His daughter Linuccia arranged for its publication by Einaudi in 1975. Carcanet Press published an English translation by Mark Thompson in 1987, with a cover image in saturated colors of a woman walking along the seacoast taken from a painting by a Trieste artist. (Note: The upper half of the cover of the original Italian edition carries a charcoal sketch of the head of a young man resting on a pillow indicated by a single curved line. He gazes directly at the viewer.) It received wider distribution in 1989 in editions by Paladin in London and HarperCollins in New York. A New York Times critic noted that Saba's "forthrightness ... would certainly have raised eyebrows" in the 1950s but that "Anyone reading these scenes today, however, will probably find their sexually explicit content redeemed by the unfailingly affectionate tone." New York Review Books published a translation by Estelle Gilson in 2017. The Irish writer Aidan Higgins classed its treatment of adolescent sexuality with the work of an earlier generation of writers, E. M. Forster's Maurice and Thomas Mann's Death in Venice. He wrote: "The love that dare not speak its name here hardly bring itself to utter words above a whisper." Elsa Morante praised its handling of "innocent sensuality" in "this ideal boy".

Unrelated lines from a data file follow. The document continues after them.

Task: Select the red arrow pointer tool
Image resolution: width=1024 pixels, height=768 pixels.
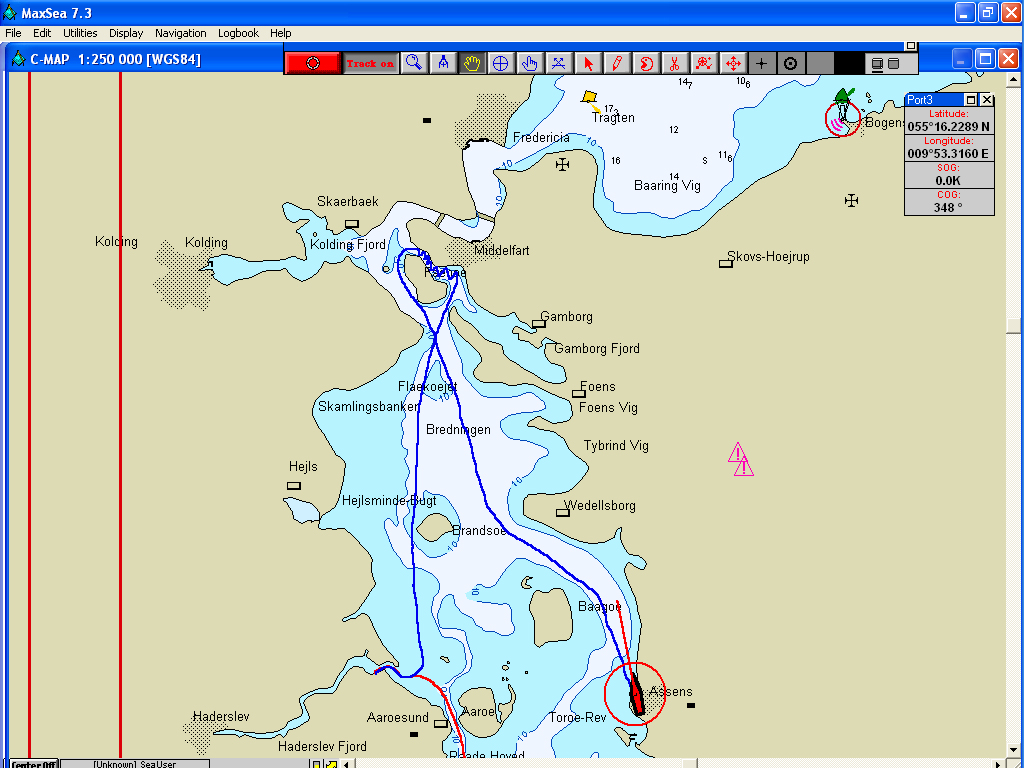Action: pos(588,63)
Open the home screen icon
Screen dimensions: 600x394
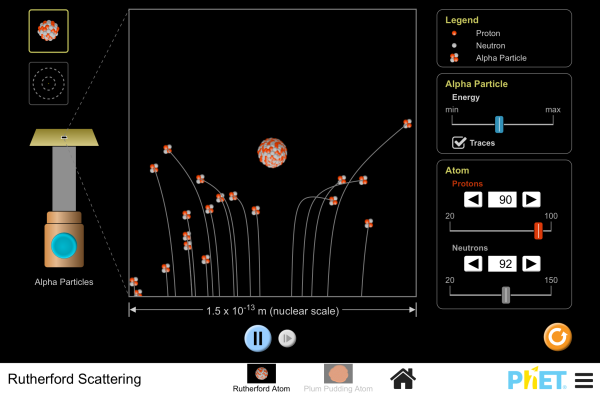click(x=403, y=379)
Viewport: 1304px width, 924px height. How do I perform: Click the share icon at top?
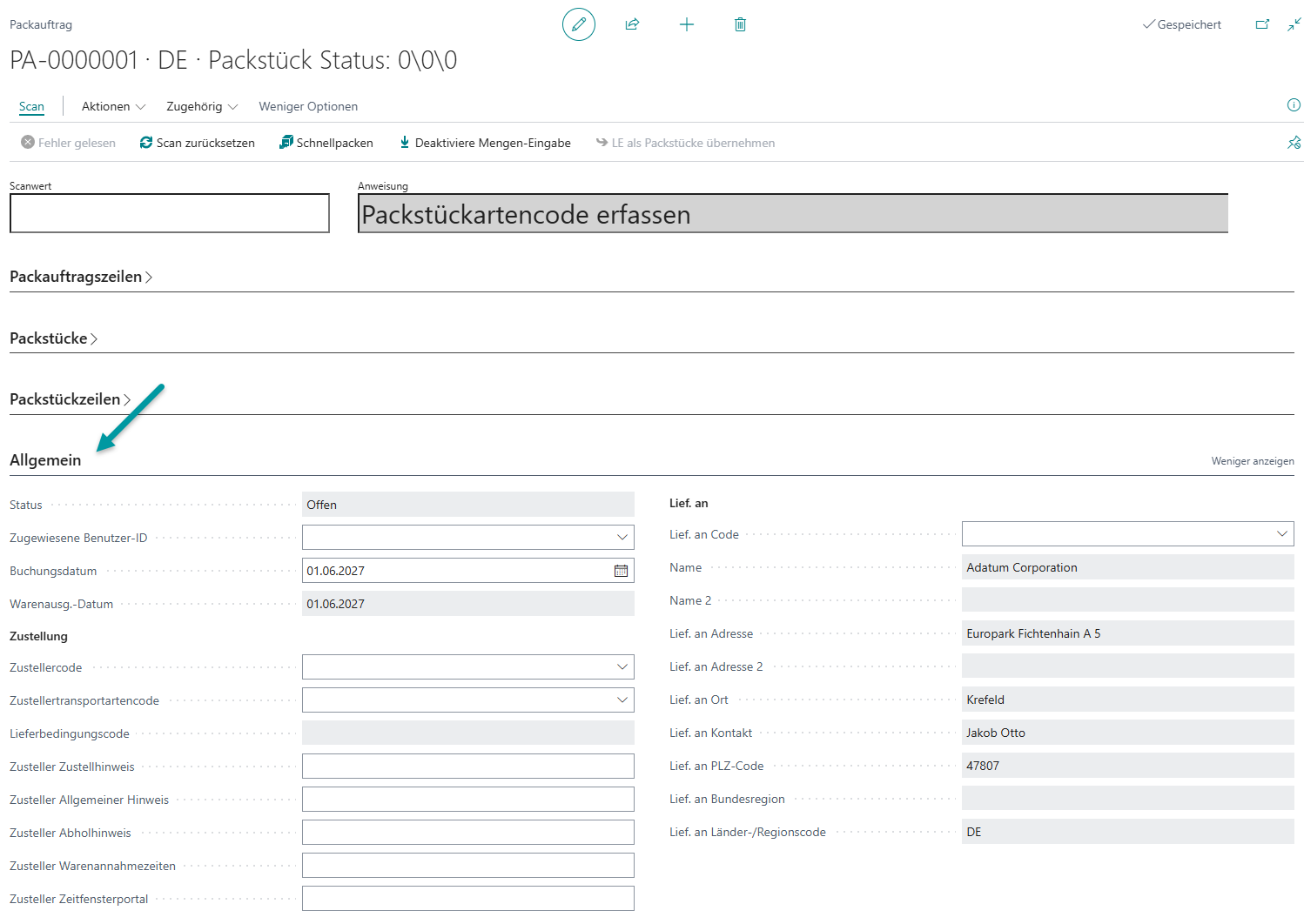click(x=633, y=24)
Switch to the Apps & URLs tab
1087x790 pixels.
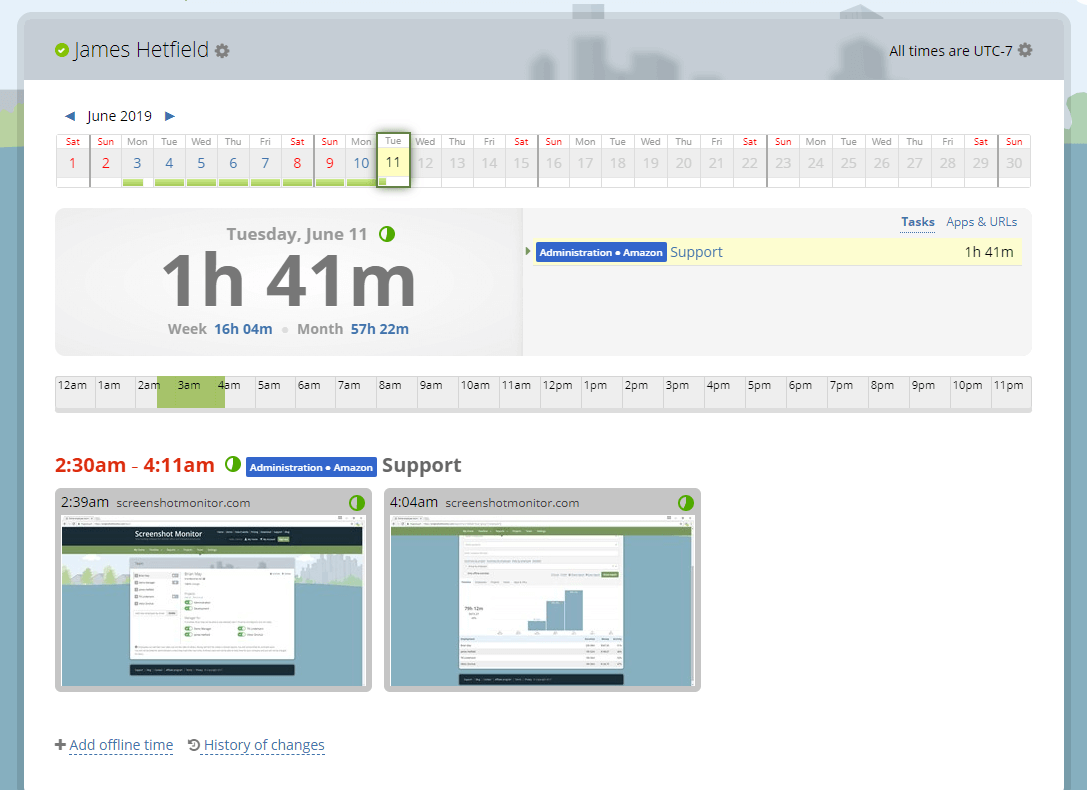[981, 221]
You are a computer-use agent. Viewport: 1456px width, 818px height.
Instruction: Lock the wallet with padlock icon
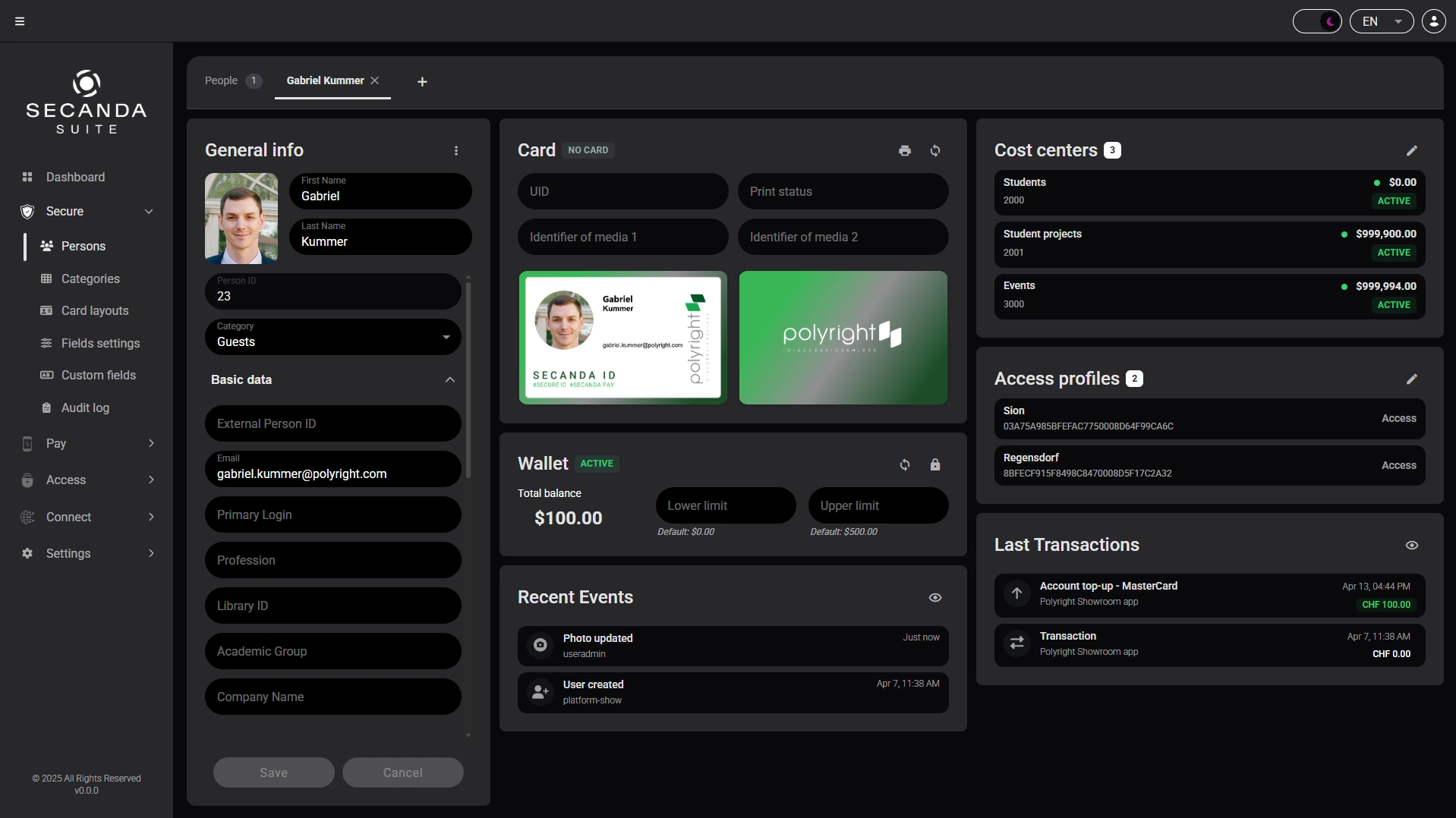pos(935,464)
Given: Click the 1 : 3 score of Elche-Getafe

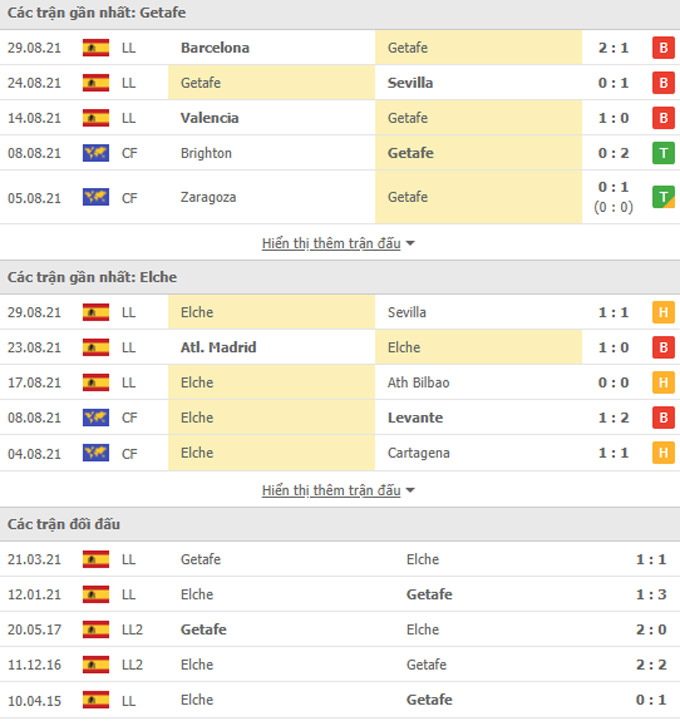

Saba wrote in dialect and paid close attention to language and register as his characters navigate social relations using formal and informal terms of address between employer and clerk, clerk and laborer, senior and junior clerk, and even new teenage friends. Ernesto's mother speaks to him in proper Italian rather than local dialect, while Wilder prefers German and relies on Ernesto principally for his Italian-language correspondence.